So lets fix the polygons. First define a function that when passed an xy
matrix of points finds the closest row in that matrix to the first row of the matrix. I want to join the holes together in a way that does not result in a line crossing another hole. So my logic is that joining the closest shapes at their closest points will avoid this happenning. The logic will still fail if the join line passes outside the perimeter of the outer shape, but how often does that happen !
closest_to_first_row <- function (xy){
if (nrow(xy)==2){
return (2)
} else {
return(1 + which.min(rowSums((xy[-1,] - xy[1,])^2)))
}
}
Now define a function that when passed two xy
boundary matrices finds the closest points between the perimeters of the two rings. I don’t test for it but they have to be rings.
bridge <- function(xy1, xy2){
#which row in xy2 is closeset to mid point of xy1
i.2 <- which.min(apply((colMeans(apply(xy1, 2,range))-xy2)^2,1,sum))
i.1 <- which.min(apply((xy2[i.2,]-xy1)^2,1,sum)) #which row in xy1 is closest to this point in xy2
i.2 <- which.min(apply((xy1[i.1,]-xy2)^2,1,sum)) #and again
return(as.integer(c(i.1,i.2)))
}
Now all I need to do is bridge all the holes within a polygon to each other with a bridge of width zero.
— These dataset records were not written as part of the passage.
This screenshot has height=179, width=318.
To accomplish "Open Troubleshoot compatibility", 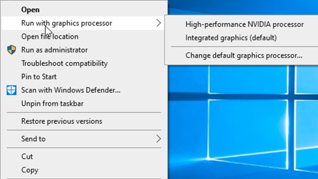I will point(64,63).
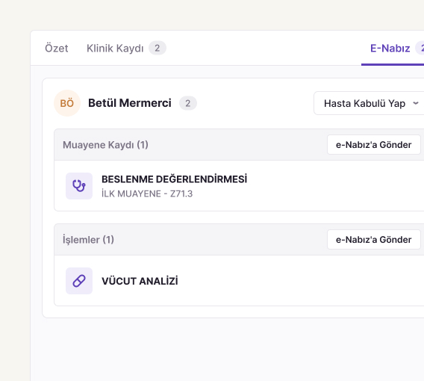Click the count badge next to Klinik Kaydı
The width and height of the screenshot is (424, 381).
click(158, 48)
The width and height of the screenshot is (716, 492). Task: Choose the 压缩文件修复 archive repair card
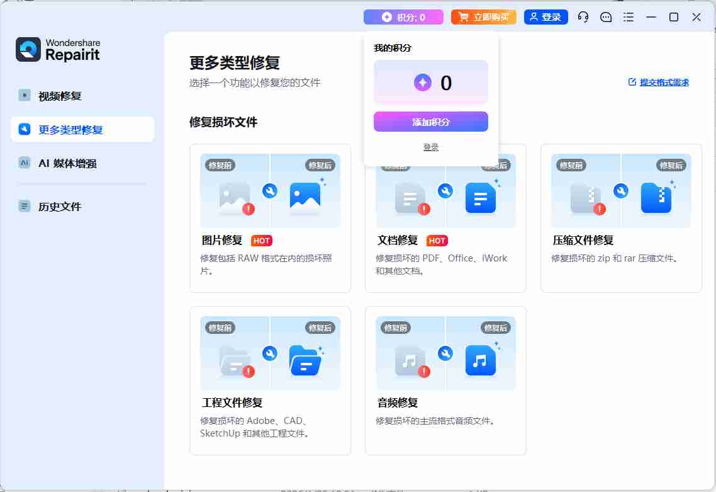tap(621, 218)
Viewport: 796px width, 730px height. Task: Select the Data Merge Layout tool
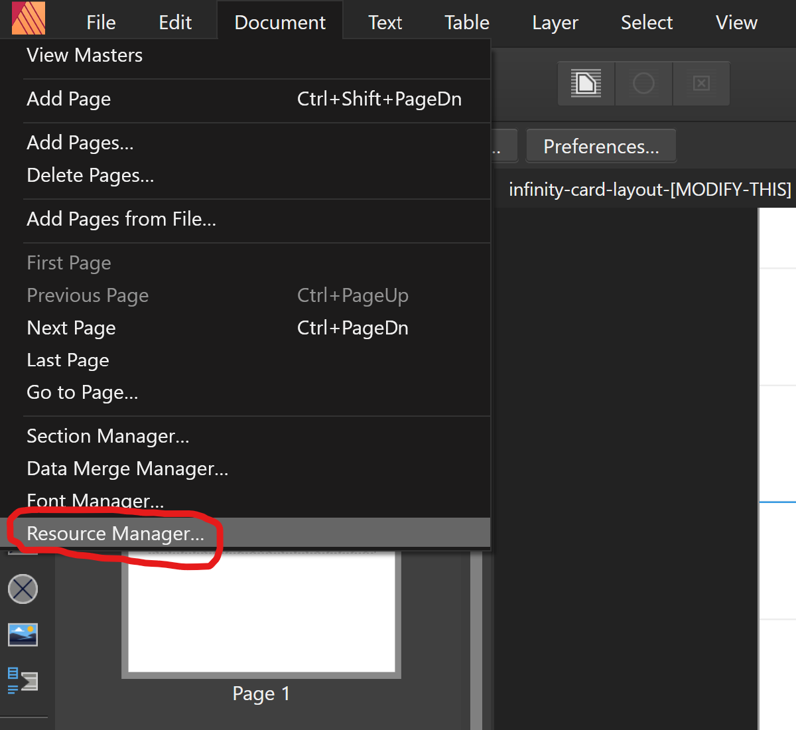click(23, 681)
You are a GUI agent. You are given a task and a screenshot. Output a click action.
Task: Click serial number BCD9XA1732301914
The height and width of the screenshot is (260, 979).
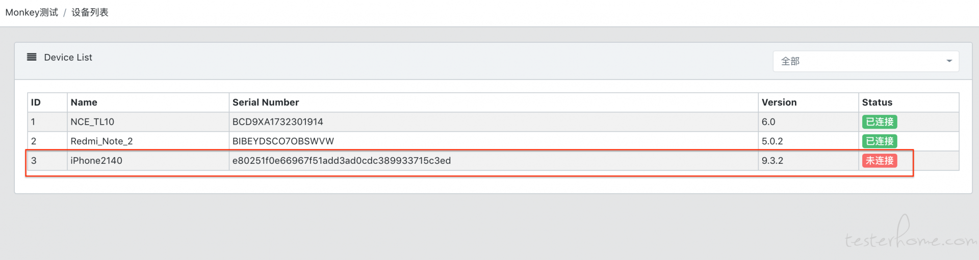point(278,122)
I need to calculate some summaries of the ring structures which could be done in plyr but I prefer data.table.
require(data.table)
## Loading required package: data.table
pos<-as.data.table(pos)
#Add a new field to contain the original position as I need this for
#drawing the orginal borders (which are correct)
pos$draw=pos$ring
while(TRUE){
#summarise the information on each ring
holes <- pos[hole==TRUE,.(mid.x=mean(range(x)), mid.y=mean(range(y))),by=.(id,ring)]
holes <- holes[,num_holes:=.N ,by=id]
if(max(holes[,num_holes])<=1) break #Exit if only one hole per id remaining
#get the first id that has more than one hole in it
ii <- which(holes$num_holes>1)[1]
h.id <- holes$id[ii] #which id are we dealing with
h1.ring <- holes$ring[ii] #which hole are we dealing with first
#get the hole ring which is closest to h1.ring This ensures that the shortest path
#between h1.ring and h2.ring does not cross another hole ring.
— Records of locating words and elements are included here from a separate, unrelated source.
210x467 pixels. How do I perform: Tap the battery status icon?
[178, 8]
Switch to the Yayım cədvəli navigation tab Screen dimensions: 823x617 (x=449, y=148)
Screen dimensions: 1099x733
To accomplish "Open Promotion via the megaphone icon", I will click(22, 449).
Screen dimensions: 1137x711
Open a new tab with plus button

h2.ring <- holes[id==h.id][closest_to_first_row(as.matrix(holes[id==h.id, .(mid.x,mid.y)])),ring]
cat('joining ring', h1.ring, 'to ring', h2.ring, '\n')
#find the best bridging point
h1.xy <- as.matrix(pos[id==h.id & ring==h1.ring, .(x, y)]) #xy matrix for ring1
h2.xy <- as.matrix(pos[id==h.id & ring==h2.ring, .(x, y)]) #xy matrix for ring2
h1.l <- nrow(h1.xy) #number of points in ring1
h2.l <- nrow(h2.xy) #number of points in ring2
h1.draw <- pos[id==h.id & ring==h1.ring, draw] #existing values for drawing border
h2.draw <- pos[id==h.id & ring==h2.ring, draw]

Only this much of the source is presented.